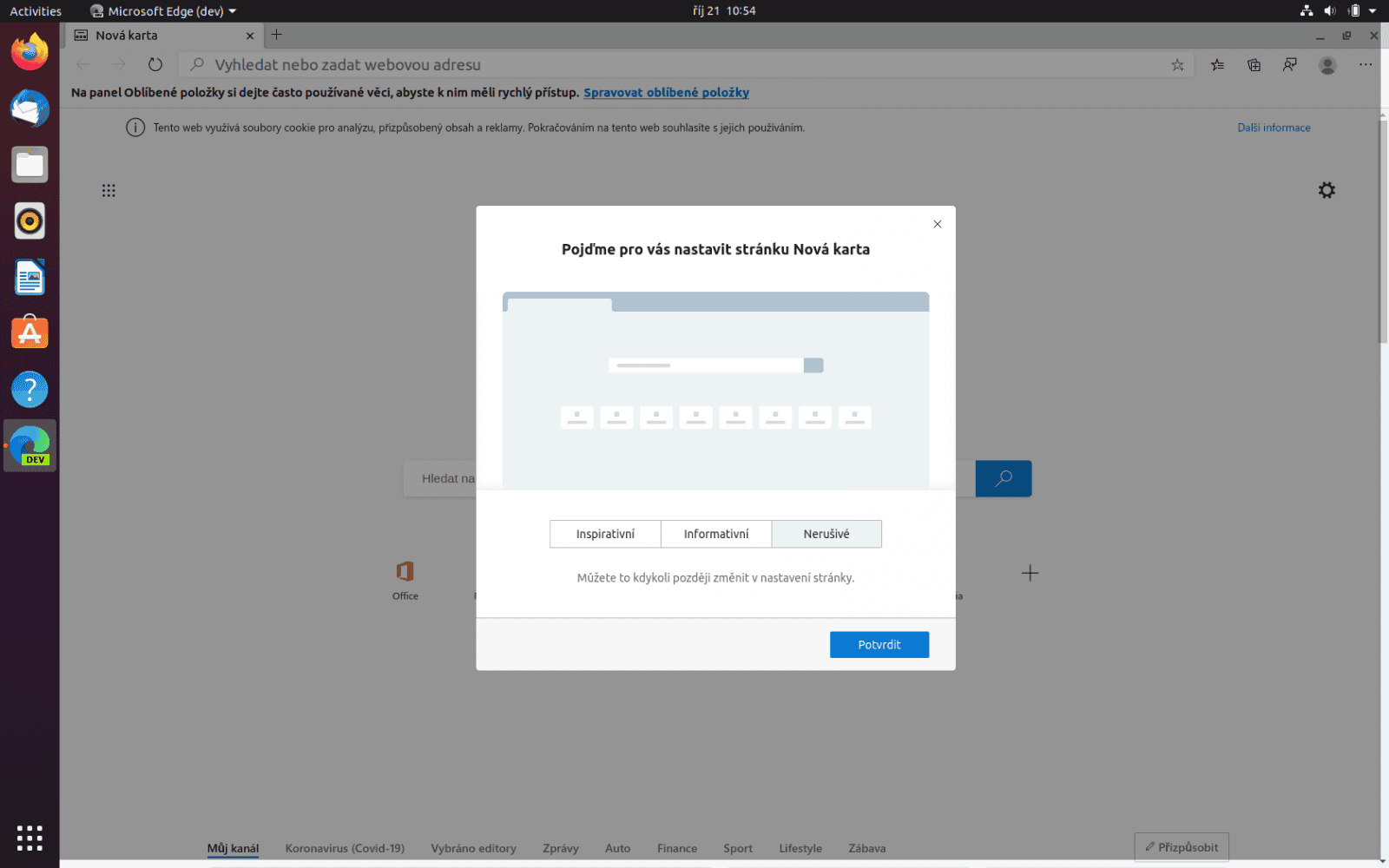This screenshot has height=868, width=1389.
Task: Reload the page with the refresh icon
Action: [155, 64]
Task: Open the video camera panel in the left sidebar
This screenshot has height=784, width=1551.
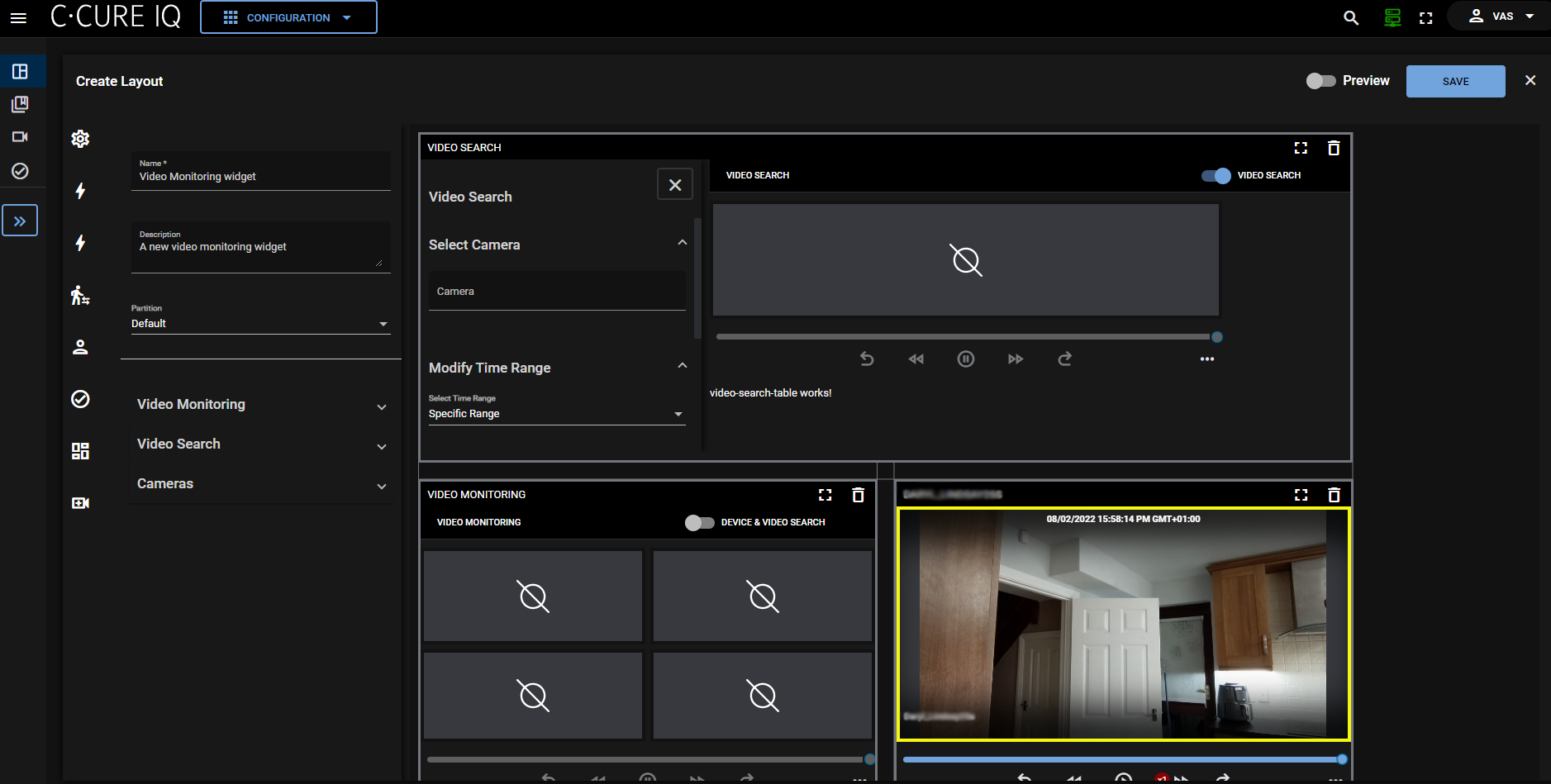Action: pos(21,136)
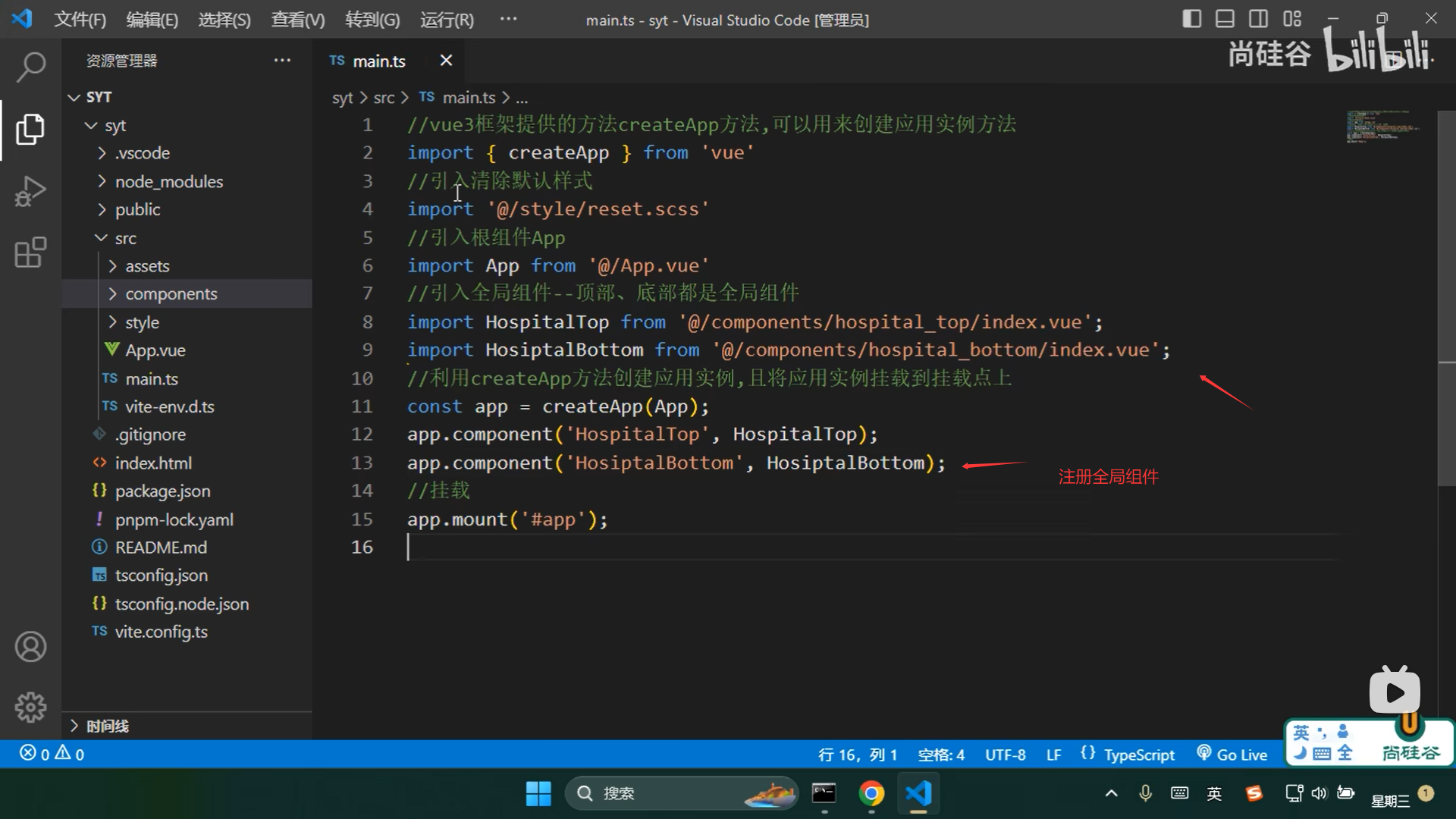Toggle primary side bar layout button
Viewport: 1456px width, 819px height.
click(1191, 19)
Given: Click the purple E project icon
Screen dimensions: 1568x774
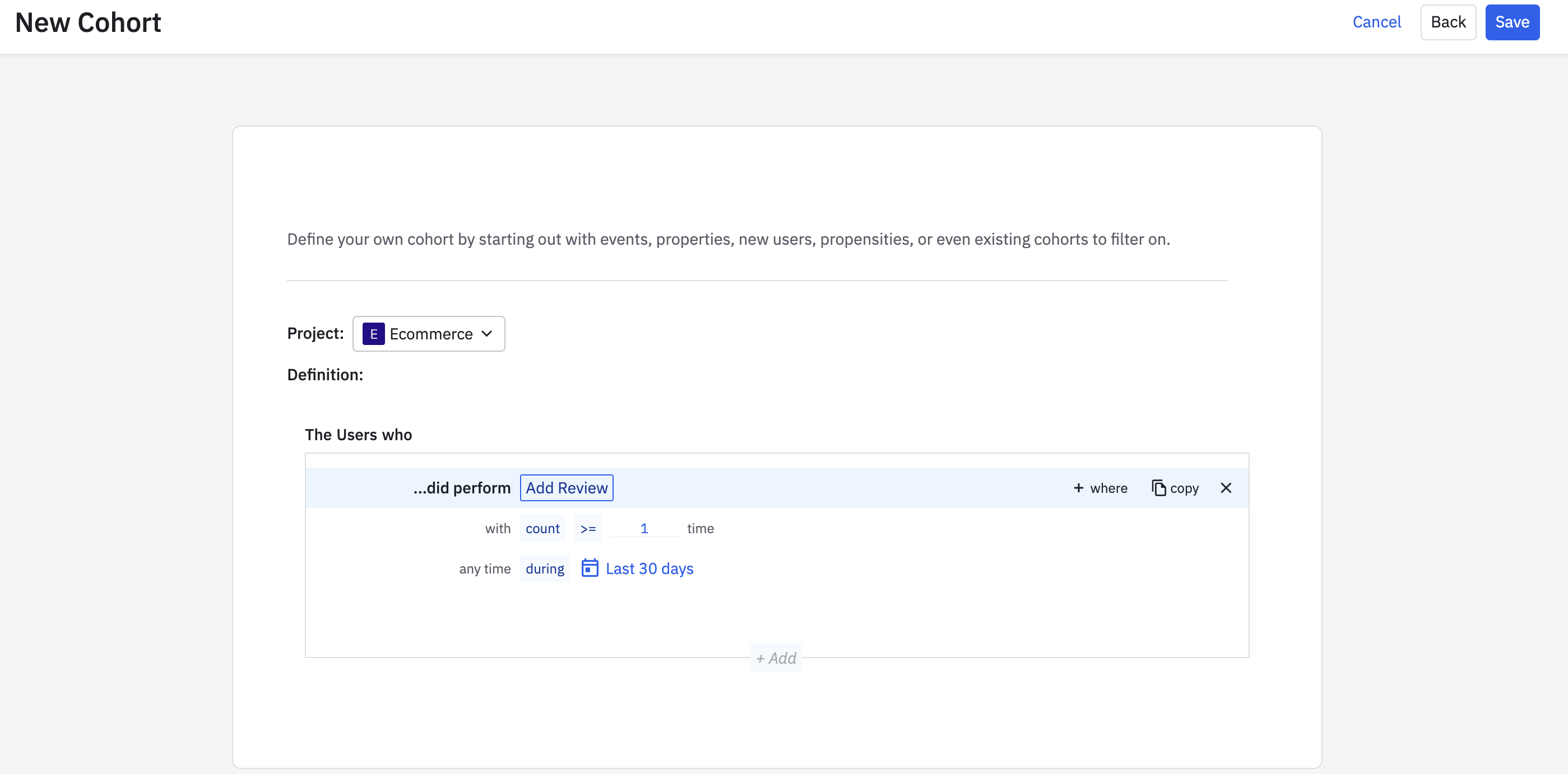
++++
◆ What you should do
What are the lines from the one containing "This screenshot has height=784, width=1551." through the end of the records? Write them out exactly, leaving out the pictures.

◆ Task output
This screenshot has height=784, width=1551.
Action: pos(21,136)
Toggle primary side bar layout button
Viewport: 1456px width, 819px height.
click(1191, 19)
Given: Click the purple E project icon
Screen dimensions: 1568x774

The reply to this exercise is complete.